Sul piano pratico, con il recesso del Regno Unito cesserà di essere Stato membro dell’Unione e di conseguenza e tale cambiamento avrà un impatto immediato e diretto sulla cittadinanza dell’Unione, attribuita a chiunque sia cittadino di uno Stato membro e invocabile nei confronti degli Stati membri. Se questa è una perdita potenziale per tutti i cittadini degli Stati membri, toccherà in modo specifico un più ristretto numero di persone, coloro che, alla data del recesso, soggiornano nel RU o nell’UE-27. Da un lato, i cittadini del Regno Unito che soggiornano nell’UE-27 cesseranno di essere cittadini dell’Unione (anche se potranno continuare a godere di alcuni diritti che pur essendo connessi alla cittadinanza dell’Unione, sono in realtà invocabili da chiunque risieda nell’Unione), dall’altro, i cittadini degli Stati membri che soggiornano nel RU cesseranno di poter invocare nel Regno Unito i diritti connessi alla cittadinanza dell’Unione. C’è però un gruppo di cittadini del Regno Unito che sfuggirà a questo destino e potrà conservare la cittadinanza dell’Unione. Si tratta dei people of Northern Ireland, ai quali sarà consentito di mantenere sia la cittadinanza del Regno Unito, sia quella dell’Irlanda (e per questa via, la cittadinanza dell’Unione), in base agli accordi del Venerdì Santo del 10-4-1998, che si vogliono preservare (v. il position paper del RU, Northern Ireland and Ireland, 16-8-2017, e i Guiding principles for the Dialogue on Ireland /Northern Ireland, TF50 (2017) 15, 6-9-2017 per l’UE-27).
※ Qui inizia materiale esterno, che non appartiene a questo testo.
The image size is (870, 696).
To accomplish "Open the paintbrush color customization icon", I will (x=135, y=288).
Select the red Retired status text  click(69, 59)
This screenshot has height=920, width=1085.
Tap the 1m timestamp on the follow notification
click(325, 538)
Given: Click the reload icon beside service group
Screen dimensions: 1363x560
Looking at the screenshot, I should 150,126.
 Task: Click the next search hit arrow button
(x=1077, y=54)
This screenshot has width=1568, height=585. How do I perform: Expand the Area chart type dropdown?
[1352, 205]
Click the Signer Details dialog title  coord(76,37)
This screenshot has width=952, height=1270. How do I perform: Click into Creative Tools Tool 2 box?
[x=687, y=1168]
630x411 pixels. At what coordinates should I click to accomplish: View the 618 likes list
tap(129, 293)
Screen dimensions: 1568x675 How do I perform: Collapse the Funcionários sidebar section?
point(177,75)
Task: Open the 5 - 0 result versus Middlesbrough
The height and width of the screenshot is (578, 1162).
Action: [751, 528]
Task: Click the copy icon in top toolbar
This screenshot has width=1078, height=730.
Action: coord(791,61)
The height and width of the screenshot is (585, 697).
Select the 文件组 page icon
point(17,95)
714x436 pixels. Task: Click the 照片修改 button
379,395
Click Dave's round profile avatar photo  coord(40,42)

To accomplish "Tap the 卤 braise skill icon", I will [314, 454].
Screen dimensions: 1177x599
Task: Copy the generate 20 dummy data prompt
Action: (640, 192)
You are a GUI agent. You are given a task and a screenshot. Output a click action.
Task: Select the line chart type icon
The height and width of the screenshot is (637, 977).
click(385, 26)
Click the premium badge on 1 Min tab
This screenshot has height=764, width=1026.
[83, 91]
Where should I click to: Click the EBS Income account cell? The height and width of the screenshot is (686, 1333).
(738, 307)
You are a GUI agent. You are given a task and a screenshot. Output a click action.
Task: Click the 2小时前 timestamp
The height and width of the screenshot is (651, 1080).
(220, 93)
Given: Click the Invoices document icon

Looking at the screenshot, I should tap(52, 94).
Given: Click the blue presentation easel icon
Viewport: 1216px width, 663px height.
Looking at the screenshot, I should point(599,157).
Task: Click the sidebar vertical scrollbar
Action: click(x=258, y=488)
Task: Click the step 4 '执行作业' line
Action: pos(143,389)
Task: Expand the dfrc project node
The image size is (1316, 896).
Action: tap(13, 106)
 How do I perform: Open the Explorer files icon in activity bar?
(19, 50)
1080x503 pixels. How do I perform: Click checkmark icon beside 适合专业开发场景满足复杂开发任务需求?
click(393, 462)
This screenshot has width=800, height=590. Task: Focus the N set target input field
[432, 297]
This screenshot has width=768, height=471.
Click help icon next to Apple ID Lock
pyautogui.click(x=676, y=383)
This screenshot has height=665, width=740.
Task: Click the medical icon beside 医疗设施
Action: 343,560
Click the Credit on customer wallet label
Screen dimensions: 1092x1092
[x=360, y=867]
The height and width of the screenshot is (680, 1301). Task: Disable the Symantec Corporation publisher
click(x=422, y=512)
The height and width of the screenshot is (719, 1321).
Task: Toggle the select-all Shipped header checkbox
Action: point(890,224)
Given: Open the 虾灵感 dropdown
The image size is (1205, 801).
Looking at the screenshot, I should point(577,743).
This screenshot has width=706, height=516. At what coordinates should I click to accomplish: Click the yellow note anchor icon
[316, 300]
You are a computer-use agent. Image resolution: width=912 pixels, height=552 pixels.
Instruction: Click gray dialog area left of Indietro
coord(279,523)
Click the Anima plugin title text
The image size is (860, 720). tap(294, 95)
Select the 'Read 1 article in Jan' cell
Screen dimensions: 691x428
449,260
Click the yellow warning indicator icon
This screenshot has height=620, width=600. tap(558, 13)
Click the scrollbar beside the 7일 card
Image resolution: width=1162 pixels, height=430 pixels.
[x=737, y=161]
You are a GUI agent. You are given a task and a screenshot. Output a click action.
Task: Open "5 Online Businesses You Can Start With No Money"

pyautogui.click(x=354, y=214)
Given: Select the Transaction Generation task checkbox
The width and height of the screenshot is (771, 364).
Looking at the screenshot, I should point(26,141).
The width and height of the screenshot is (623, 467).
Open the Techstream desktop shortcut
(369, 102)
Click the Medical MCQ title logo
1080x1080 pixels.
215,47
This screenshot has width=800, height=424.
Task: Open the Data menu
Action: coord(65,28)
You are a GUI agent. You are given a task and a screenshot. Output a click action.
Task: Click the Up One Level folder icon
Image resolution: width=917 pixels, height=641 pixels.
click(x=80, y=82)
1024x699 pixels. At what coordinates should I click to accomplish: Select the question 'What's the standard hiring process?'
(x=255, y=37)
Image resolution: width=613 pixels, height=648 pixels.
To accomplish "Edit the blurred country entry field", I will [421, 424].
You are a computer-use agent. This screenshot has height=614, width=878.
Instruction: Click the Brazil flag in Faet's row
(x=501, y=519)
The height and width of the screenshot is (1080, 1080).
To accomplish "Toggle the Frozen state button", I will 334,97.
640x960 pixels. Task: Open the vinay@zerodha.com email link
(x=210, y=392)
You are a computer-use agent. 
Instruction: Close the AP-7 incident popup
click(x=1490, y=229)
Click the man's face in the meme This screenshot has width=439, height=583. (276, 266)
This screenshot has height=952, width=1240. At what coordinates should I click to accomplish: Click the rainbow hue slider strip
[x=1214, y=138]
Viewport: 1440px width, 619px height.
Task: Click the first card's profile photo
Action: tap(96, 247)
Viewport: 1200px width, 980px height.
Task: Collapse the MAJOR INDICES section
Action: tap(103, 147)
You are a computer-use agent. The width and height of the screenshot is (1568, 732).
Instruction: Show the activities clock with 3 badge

Con la perdita della cittadinanza dell’Unione o dei diritti connessi alla cittadinanza dell’Unione, il titolo del soggiorno di tali persone rischia di mutare, in peggio, se non sarà elaborato un regime per salvaguardare uno degli aspetti più qualificanti connessi a tale status, cioè la sicurezza della residenza. RU e UE-27 concordano che la salvaguardia dei diritti di soggiorno dei cittadini dell’Unione residenti nel RU e dei cittadini del RU residenti nell’UE-27 deve essere assicurata dopo il recesso e sarà oggetto dell’accordo di recesso.

L’importanza del tema in esame è chiara a tutte le parti coinvolte, tanto che è considerato la “prima priorità” dei negoziati di recesso attualmente in corso. Esso, insieme alla definizione degli impegni finanziari e alla questione dell’Irlanda del Nord, costituisce oggetto della prima fase dei negoziati di recesso. Solo in caso di progressi significativi su tali temi, sarà possibile passare alla seconda fase dei negoziati e all’avvio delle discussioni sulle future relazioni.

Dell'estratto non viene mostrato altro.